At the close of the war with Turkey the Bulgarians not only concentrated their forces near the Greek lines, but they made successive attacks against sections of the region included in the Greek military occupation. Then followed violations of the neutral line, each resulting in a gain of territory for the Bulgarians and a corresponding loss for the Greeks. To prevent further effusion of blood there was finally and formally established a new line of demarkation which was traced on the basis of the state of things created by the previous aggressions of the Bulgarians. But though this took from Greek occupation half of the Panghaion—the region extending from Orphani towards Kavala—the line seems to have been loyally respected by the Greek forces. Suddenly, however, on the 30th of June the Bulgarian army crossed this line, and occupied the whole of the Panghaion, and commenced a rapid offensive against both the Greek and Servian fronts all along the line from Eleftherai on the Gulf of Kavala to Guevgheli on the Vardar, and thence to Kotchana, north of Istip. This being regarded as war though without a declaration, the conciliation of Mr. Venizelos was at an end and the Greek troops were ordered to advance. Mr. Venizelos declared in his speech in the Chamber of Deputies that this “advance demonstrated, what also the despatches of the King prove, that the Bulgarians had already commenced their march against Saloniki, which they planned to take by surprise.”

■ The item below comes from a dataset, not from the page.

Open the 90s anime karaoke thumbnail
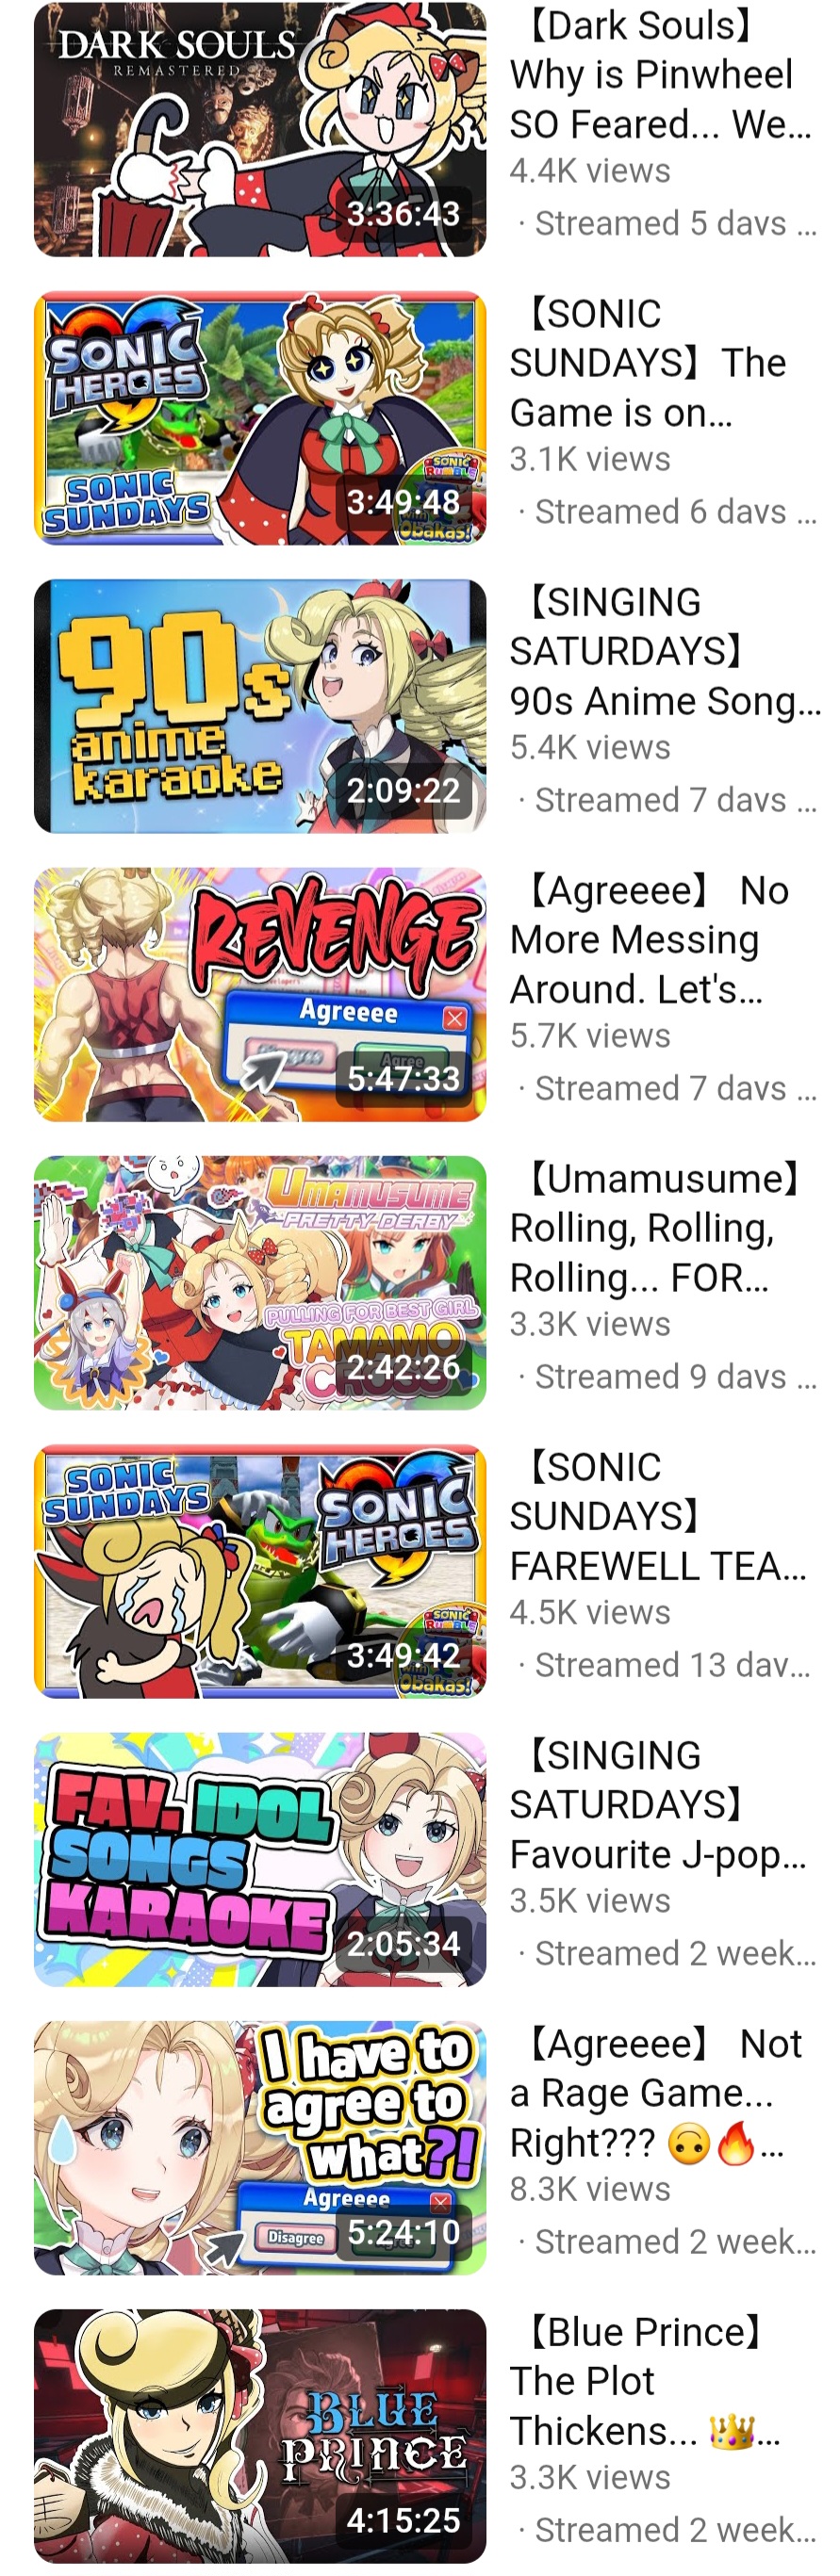Screen dimensions: 840x2576 coord(260,706)
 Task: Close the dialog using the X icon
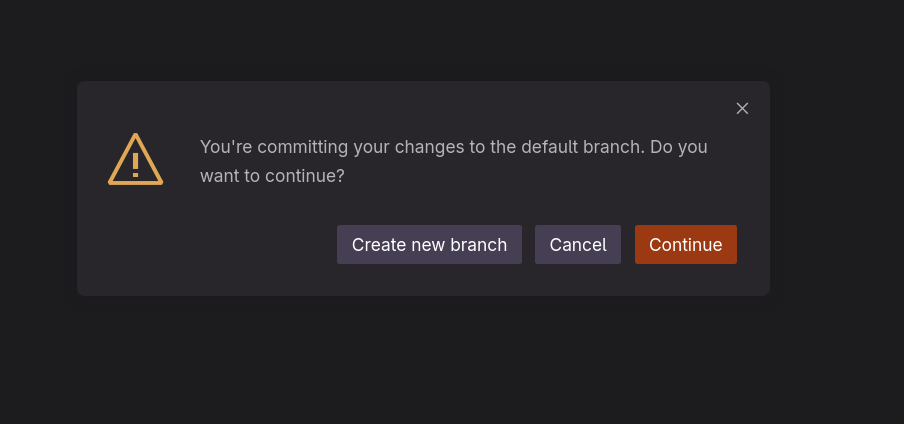coord(742,108)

Thus ended all hope of a peace settlement of the dispute between the late Allies against Turkey. For such a peace solution no one had striven more earnestly than Mr. Venizelos. He believed that the task of dividing the conquered Turkish territories could be accomplished by a conference of the representatives of the victorious Balkan States. And, in case of failure, he proposed arbitration. Nor was this programme of recent birth. On the contrary, only a few days after the declaration of war against the Ottoman Empire, Greece communicated with her allies on the subject of the division amongst them of Turkey in Europe, tracing the line of her own ethnological claims and adding that, in case of the failure of direct negotiations, she thought that the disputed points ought to be referred to arbitration. But Bulgaria gave no definite reply, and after months of waiting the question was postponed till the close of the war against Turkey. But Mr. Venizelos has not ceased to champion this method of settling the dispute, which he has kept, on all suitable occasions, before the view of the Allies and of Europe. And his devotion to the programme of [Page 81] negotiation with recourse if necessary to arbitration gives Greece today an enormous moral advantage in the opinion of the civilized world.

[Remarks on the progress of the war.]

In the conversation already referred to I asked Mr. Venizelos what Greece was fighting for. First, he said in substance, we are defending ourselves against attack; and then, as regards our programme, we assert the principle of nationality, we oppose the hegemony, the domination, of Bulgaria, and we desire an equilibrium between the Balkan States.

To curb the pretensions of Bulgaria is now a leading object with the Greeks, Servians, and Montenegrins. This was clear both from the talk of Mr. Venizelos and [the Servian Prime Minister] Mr. Paschitch. But these are not the only national statesmen who would clip the Bulgarian wings. The Premier of Roumania, Mr. Maioresco, voiced the same policy in the conversation I had with him on June 19th, at which Minister Jackson was also present. And he said clearly that in case of war Roumania would adjust her frontiers on the Bulgarian side.

Time alone will show how Bulgaria can meet all these attacks. Meanwhile the auguries seem to be unpropitious for her.

I have [etc.]

J. G. Schurman.

Note.—The treaty of peace was signed on August 10, 1913, and on August 11 the American Minister transmitted a copy of it to the Department, with a complete set of the protocols and annexes (despatch No. 435, Roumanian series; file No. 768.74/114).